On connaît de mieux en mieux le destin de Paul Celan, poète de langue allemande, d’origine juive, né en Roumanie. Né en 1920, il s’est suicidé un demi-siècle plus tard en se jetant dans la Seine à Paris.
C’est dans cette ville qu’une des œuvres les plus marquantes de ce siècle s’est déployée, avec Pavot et mémoire, Grille de langage, La Rose de personne, Strette et surtout Fugues de mort.
Dans son œuvre poétique, il n’est pratiquement question que de cela: la mort, pas n’importe laquelle, celle immense tirée de la nuit et du brouillard. Et c’est vrai aussi de l’énorme correspondance récemment publiée au Seuil et qu’a commentée dans ces colonnes Jacques de Decker.
Tout s’est comme perdu, incinéré dans l’univers. Sauf une parole – qui aurait survécu à tout le reste, précisément. Celan s’y engage, s’y engloutit, au point d’accéder, comme il le formule au « tournant de l’haleine ».
Theodor Adorno estimait que, après Auschwitz, la poésie même était devenue comme inconcevable. Celan développe une conviction diamétralement opposée. Elle serait plus indispensable que jamais. Dans la mesure même où elle apparaît essentiellement idéologique.
En juillet 1959, Celan entreprend de rencontrer justement Adorno à Sils Maria.
Les deux hommes vont se manquer mais il reste une trace de ce rendez-vous raté dans une prose intitulée paradoxalement Entretien dans la montagne et conçue selon le modèle de la nouvelle fameuse, Lenz, de Büchner.
Car si Celan soliloque au cours de son étrange randonnée, il noue plutôt un dialogue essentiel avec lui-même.
Une postface de Stéphane Mosès relate en effet, « un trajet à travers la forêt des mots, trajet au cours duquel un langage anonyme se transforme peu à peu en parole de sujet, un Il en Je et Tu, un récit en discours ».

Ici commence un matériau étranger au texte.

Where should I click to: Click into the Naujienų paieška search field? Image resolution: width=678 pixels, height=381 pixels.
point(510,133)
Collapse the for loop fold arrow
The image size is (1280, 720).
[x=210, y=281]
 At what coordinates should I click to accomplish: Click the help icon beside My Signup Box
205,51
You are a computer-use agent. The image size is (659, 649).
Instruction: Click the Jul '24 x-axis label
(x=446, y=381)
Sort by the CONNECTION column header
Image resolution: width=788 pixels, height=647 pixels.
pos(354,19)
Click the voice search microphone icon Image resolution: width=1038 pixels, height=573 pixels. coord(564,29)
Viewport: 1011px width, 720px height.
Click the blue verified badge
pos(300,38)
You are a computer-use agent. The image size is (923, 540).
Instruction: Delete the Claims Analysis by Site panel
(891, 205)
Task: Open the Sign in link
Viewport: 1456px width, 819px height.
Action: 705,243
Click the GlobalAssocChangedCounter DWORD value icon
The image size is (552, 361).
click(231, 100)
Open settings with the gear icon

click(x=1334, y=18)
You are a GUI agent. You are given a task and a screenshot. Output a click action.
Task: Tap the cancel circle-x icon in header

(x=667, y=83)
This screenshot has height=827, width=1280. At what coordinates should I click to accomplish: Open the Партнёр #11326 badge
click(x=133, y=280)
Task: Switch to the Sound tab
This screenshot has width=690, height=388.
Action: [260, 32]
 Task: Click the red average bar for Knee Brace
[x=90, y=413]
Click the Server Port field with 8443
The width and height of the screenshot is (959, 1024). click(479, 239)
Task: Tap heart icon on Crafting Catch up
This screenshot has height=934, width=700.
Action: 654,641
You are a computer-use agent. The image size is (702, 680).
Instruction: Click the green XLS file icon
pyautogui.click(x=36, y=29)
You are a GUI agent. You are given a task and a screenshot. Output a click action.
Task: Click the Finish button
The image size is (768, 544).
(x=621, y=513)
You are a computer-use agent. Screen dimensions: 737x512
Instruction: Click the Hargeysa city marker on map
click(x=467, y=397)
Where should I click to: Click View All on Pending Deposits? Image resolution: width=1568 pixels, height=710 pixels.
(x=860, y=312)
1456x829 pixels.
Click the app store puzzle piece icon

Si bien que si, après l’Holocauste, la poésie redevient possible, c’est « à condition d’assumer jusqu’au bout sa propre culpabilité ». Recours à un langage tantôt littéraire, tantôt populaire et même judéo-allemand. Il nous paraît, quant à nous, significatif qu’une dizaine d’années plus tard, Celan entreprit un tout autre pèlerinage au-devant, cette fois, de Martin Heidegger dont on sait combien il se compromit avec le nazisme. Si, cette fois, la rencontre eut bien lieu, le poète ne raconta jamais ce qu’il en attendait. Peut-être une explication – pour autant qu’elle se révélât possible – du passage du grand philosophe dans le camp de la barbarie. Mais, de cela, il ne fut apparemment pas question et Celan revint bredouille de l’étrange excursion. Là-bas, donc, un rendez-vous manqué avec un homme dont tout le rapprochait, ici un dialogue avec un penseur qui ne crut rien devoir expliquer de son effroyable fourvoiement.
Trois ans après ce dernier événement, une mort volontaire dont l’éloquence égale en profondeur celle de Primo Levi, ultime parole même si elle se dissout dans un mutisme testamentaire.